Pixel coordinate grounding data:
━━━━━━━━━━
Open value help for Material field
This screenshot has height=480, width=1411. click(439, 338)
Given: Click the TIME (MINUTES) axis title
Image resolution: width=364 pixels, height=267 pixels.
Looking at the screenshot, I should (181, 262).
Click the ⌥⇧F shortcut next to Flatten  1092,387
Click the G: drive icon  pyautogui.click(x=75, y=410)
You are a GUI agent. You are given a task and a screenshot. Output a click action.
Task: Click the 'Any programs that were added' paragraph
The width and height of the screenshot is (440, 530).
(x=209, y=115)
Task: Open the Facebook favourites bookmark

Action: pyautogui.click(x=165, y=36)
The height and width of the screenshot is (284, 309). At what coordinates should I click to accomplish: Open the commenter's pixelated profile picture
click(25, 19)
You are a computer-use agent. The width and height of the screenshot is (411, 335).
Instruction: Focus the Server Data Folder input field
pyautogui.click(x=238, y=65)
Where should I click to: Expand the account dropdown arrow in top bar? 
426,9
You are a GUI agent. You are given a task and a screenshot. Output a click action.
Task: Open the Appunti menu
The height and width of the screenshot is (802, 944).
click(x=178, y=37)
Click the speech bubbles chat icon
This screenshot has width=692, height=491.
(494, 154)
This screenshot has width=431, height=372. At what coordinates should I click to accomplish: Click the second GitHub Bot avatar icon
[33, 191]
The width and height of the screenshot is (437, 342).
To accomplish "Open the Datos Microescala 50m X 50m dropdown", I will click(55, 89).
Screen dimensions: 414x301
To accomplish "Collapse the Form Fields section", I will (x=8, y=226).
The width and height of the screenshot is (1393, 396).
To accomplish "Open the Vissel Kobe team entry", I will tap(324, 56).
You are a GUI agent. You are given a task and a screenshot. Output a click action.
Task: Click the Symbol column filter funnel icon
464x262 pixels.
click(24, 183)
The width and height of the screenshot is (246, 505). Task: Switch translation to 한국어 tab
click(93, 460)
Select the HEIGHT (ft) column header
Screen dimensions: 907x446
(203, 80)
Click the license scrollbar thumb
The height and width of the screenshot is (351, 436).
━━━━━━━━━━
Work instructions: Write every record above out again exactly as it stands.

Solution to the exercise:
Open value help for Material field
This screenshot has height=480, width=1411. click(439, 338)
Given: Click the TIME (MINUTES) axis title
Image resolution: width=364 pixels, height=267 pixels.
Looking at the screenshot, I should (181, 262).
Click the ⌥⇧F shortcut next to Flatten  1092,387
Click the G: drive icon  pyautogui.click(x=75, y=410)
You are a GUI agent. You are given a task and a screenshot. Output a click action.
Task: Click the 'Any programs that were added' paragraph
The width and height of the screenshot is (440, 530).
(x=209, y=115)
Task: Open the Facebook favourites bookmark

Action: pyautogui.click(x=165, y=36)
The height and width of the screenshot is (284, 309). At what coordinates should I click to accomplish: Open the commenter's pixelated profile picture
click(25, 19)
You are a computer-use agent. The width and height of the screenshot is (411, 335).
Instruction: Focus the Server Data Folder input field
pyautogui.click(x=238, y=65)
Where should I click to: Expand the account dropdown arrow in top bar? 
426,9
You are a GUI agent. You are given a task and a screenshot. Output a click action.
Task: Open the Appunti menu
The height and width of the screenshot is (802, 944).
click(x=178, y=37)
Click the speech bubbles chat icon
This screenshot has width=692, height=491.
(494, 154)
This screenshot has width=431, height=372. At what coordinates should I click to accomplish: Click the second GitHub Bot avatar icon
[33, 191]
The width and height of the screenshot is (437, 342).
To accomplish "Open the Datos Microescala 50m X 50m dropdown", I will click(55, 89).
Screen dimensions: 414x301
To accomplish "Collapse the Form Fields section", I will (x=8, y=226).
The width and height of the screenshot is (1393, 396).
To accomplish "Open the Vissel Kobe team entry", I will tap(324, 56).
You are a GUI agent. You are given a task and a screenshot. Output a click action.
Task: Click the Symbol column filter funnel icon
464x262 pixels.
click(24, 183)
The width and height of the screenshot is (246, 505). Task: Switch translation to 한국어 tab
click(93, 460)
Select the HEIGHT (ft) column header
Screen dimensions: 907x446
(203, 80)
Click the license scrollbar thumb
The height and width of the screenshot is (351, 436).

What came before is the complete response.